Tracking the courtroom action of the first major stand your ground case to reach the courts after the Zimmerman trial, 3 ½ Minutes, Ten Bullets is, unfortunately, a poorly constructed exploration of extremely important events. While it is surely an important and prescient issue, the project’s failures as a film cannot be overlooked; what should be a punchy takedown of stand your ground laws in Florida and ongoing issues of racism across America is instead a scattered, inconsistent, and timid recount of judicial process, constantly hinting at far more interesting and important concepts without ever managing to push its agenda effectively.

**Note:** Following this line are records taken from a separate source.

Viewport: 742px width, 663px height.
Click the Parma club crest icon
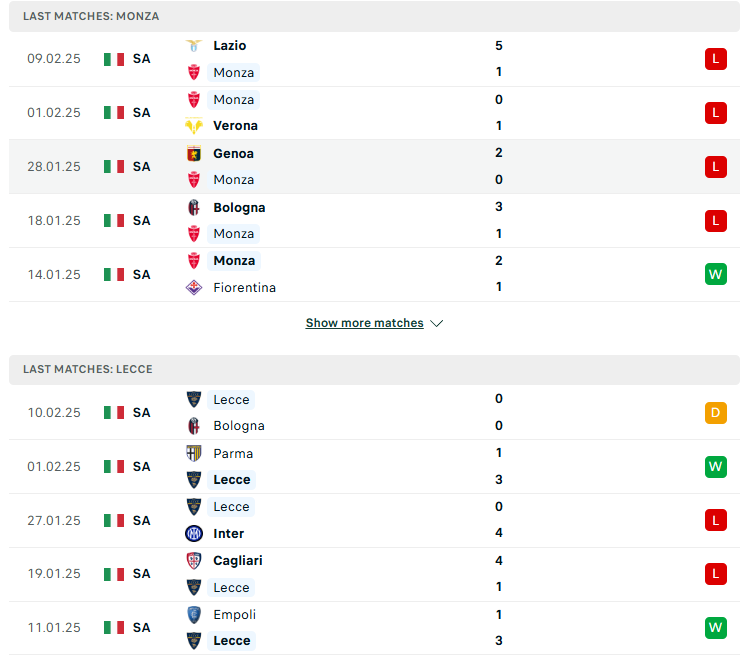[194, 453]
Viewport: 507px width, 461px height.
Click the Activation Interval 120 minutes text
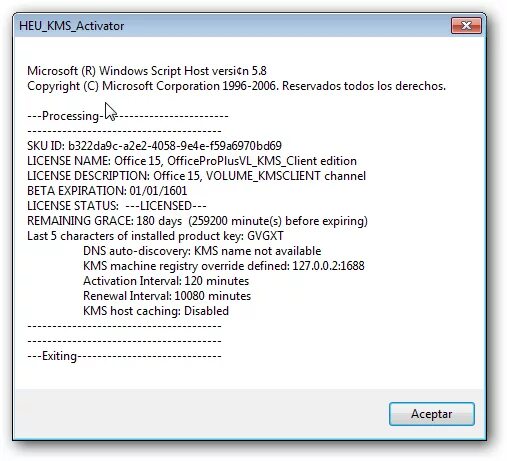(x=166, y=281)
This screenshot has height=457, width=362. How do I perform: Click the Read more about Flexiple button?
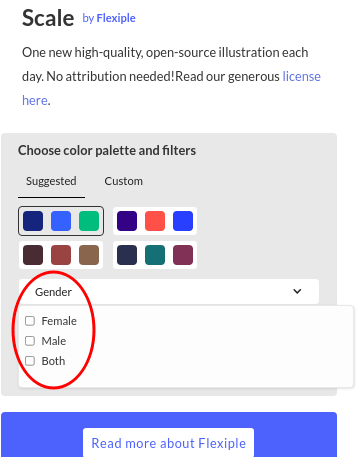(169, 443)
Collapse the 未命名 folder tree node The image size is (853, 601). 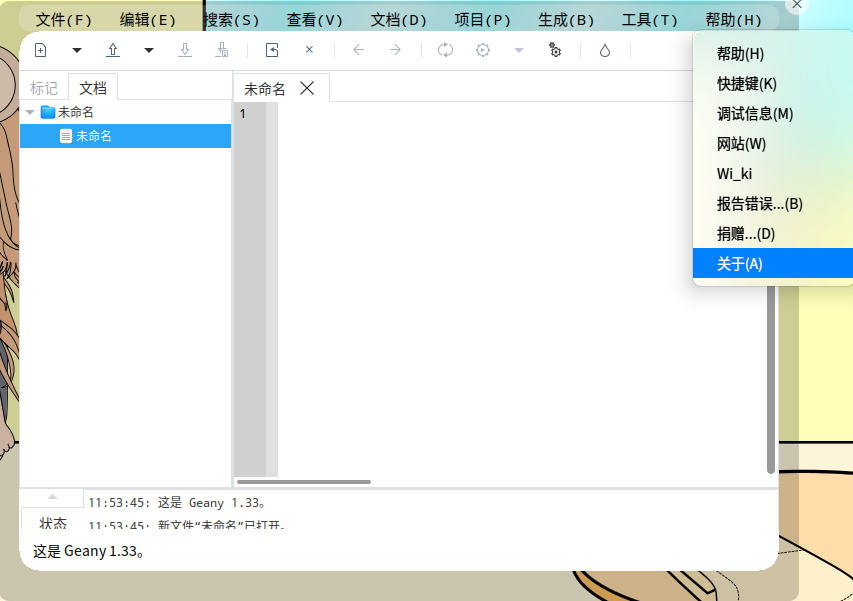coord(30,113)
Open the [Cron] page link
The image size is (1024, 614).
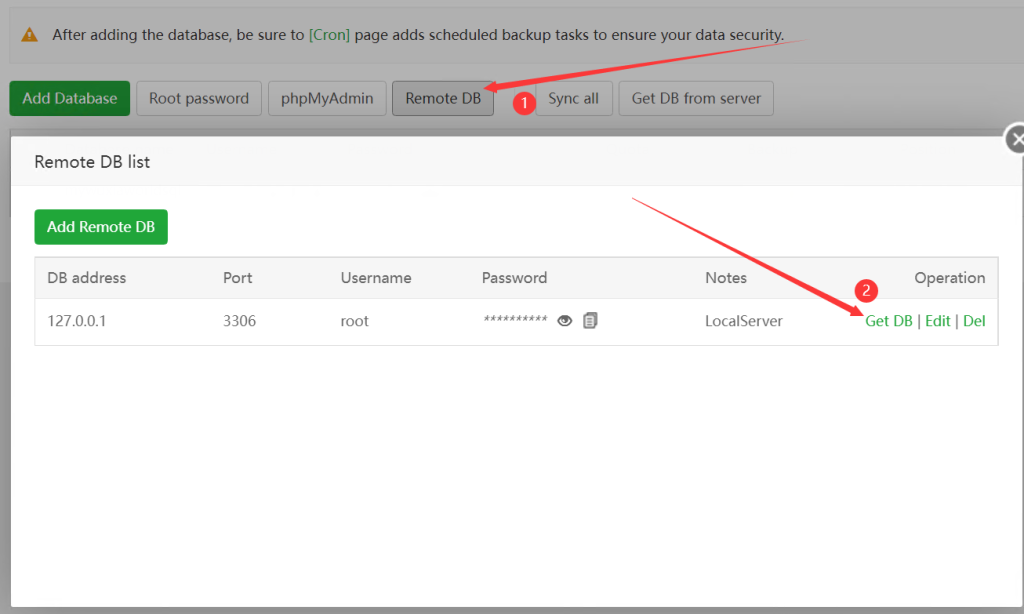click(x=329, y=35)
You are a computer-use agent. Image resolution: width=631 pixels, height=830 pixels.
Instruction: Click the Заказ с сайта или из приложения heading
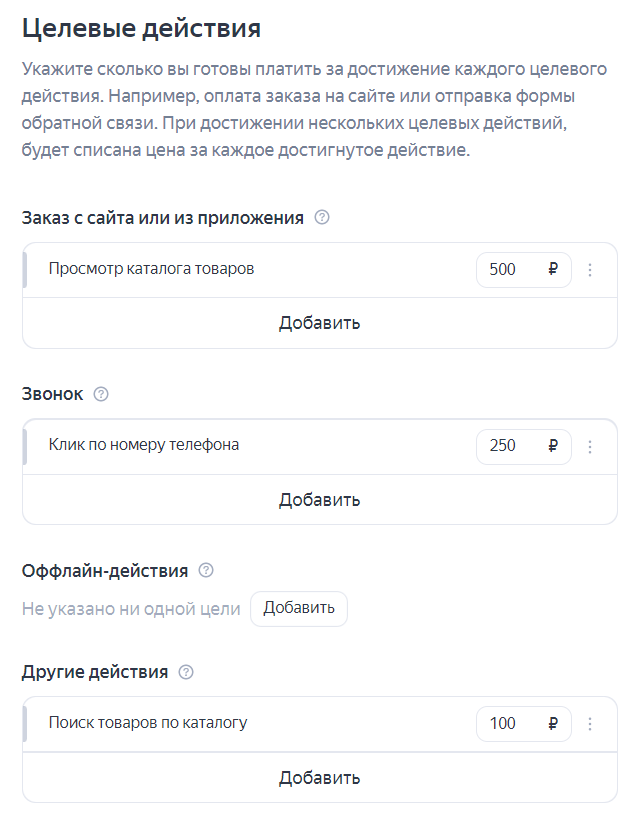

Director Marc Silver’s 3 ½ Minutes, Ten Bullets intercuts talking heads interviews with extensive courtroom sequences and candid footage of the friends and family of Jordan Davis, a teenager who was shot multiple times by Michael Dunn for talking back to him in 2012, in an attempt to paint an image of America in a post-Zimmerman climate. In an upper-class area of Florida in the evening of Black Friday, 2012 Jordan got into a verbal tiff with Dunn after he told him to turn down his “thug music” at a gas station. Dunn claimed that Jordan had threatened him with a weapon and that he was acting in self-defense, claims that are shown time and time again to be completely baseless, making for what should have been (in any logical world) an open and shut case – however, as the documentary shows proficiently, the American judicial system clearly operates outside the realm of logic and reason. While Silver is skilled in his recounting of the judicial side of the story, he fails to clearly establish the point of his documentary, never demonstrating how ludicrous Florida’s stand your ground laws are or drawing correlations to demonstrate that they disproportionately disadvantage people of African-American descent. These are pressing issues that need to be addressed further in the current US socio-political climate. Unfortunately, Silver seems more concerned with tracking judicial process than extracting any points from the case, leaving it to the minds of his audience to make his documentary effective.1 Ultimately, Silver fails to effectively establish the human element of his film, and never overtly takes the underbelly of racism permeating contemporary America to task, with 3 ½ Minutes, Ten Bullets coming across as a muddled mess.
It should have been easy to achieve such an end too – in fact, Silver sets up all the building blocks, he just fails to construct anything out of them. Michael Dunn comes across as a modern-day clansman, but not by any doing on Silver’s behalf; it’s left to a courtroom speech by the state prosecutor to push such an analogy into the viewer’s mind. He posits the notion that it is a case based around a man feeling disrespected, rather than one in which he legitimately feared for his safety in a magnificent opening speech. An argument could be made that Silver is pushing the same agenda through his choice to include this speech in 3 ½ Minutes, Ten Bullets and such an argument would be fair – however it does not excuse how poorly and lazily he goes about constructing it within this documentary, especially considering that such a point of view is not difficult or world shattering, in fact, it seems common sense.
It’s a shame that 3 ½ Minutes, Ten Bullets isn’t a lot stronger, especially considering how fascinating the case it centres around is. Even more disappointing is that the film comes to Australia having won the US Documentary Special Jury Award for Social Impact at Sundance – having been hyped on the festival circuit, it’s another disappointing reminder that people are willing to forgive fundamentally bad filmmaking if the issue is important enough.2 Unfortunately, in a world where digital cinema technology is cheap, and documentaries can be conceived and shot on a shoestring budget, it’s not enough to simply recount events. This probably isn’t the first stand your ground documentary and it certainly won’t be the last, nor will it be the strongest. One thing that is for certain is 3 ½ Minutes, Ten Bullets will not be remembered as a film with strength in the way it tackles issues surrounding race in contemporary America – two other tangentially related festival entries, Welcome to Leith and Tales of the Grim Sleeper, are already far more proficient than this at that. None of this is to say that we should forget or overlook the tragic tale of Jordan Davis, the opposite in fact. Jordan Davis deserves much better than this, other directors would have done much better with this, and hopefully someone makes something about his story that is far, far better than this.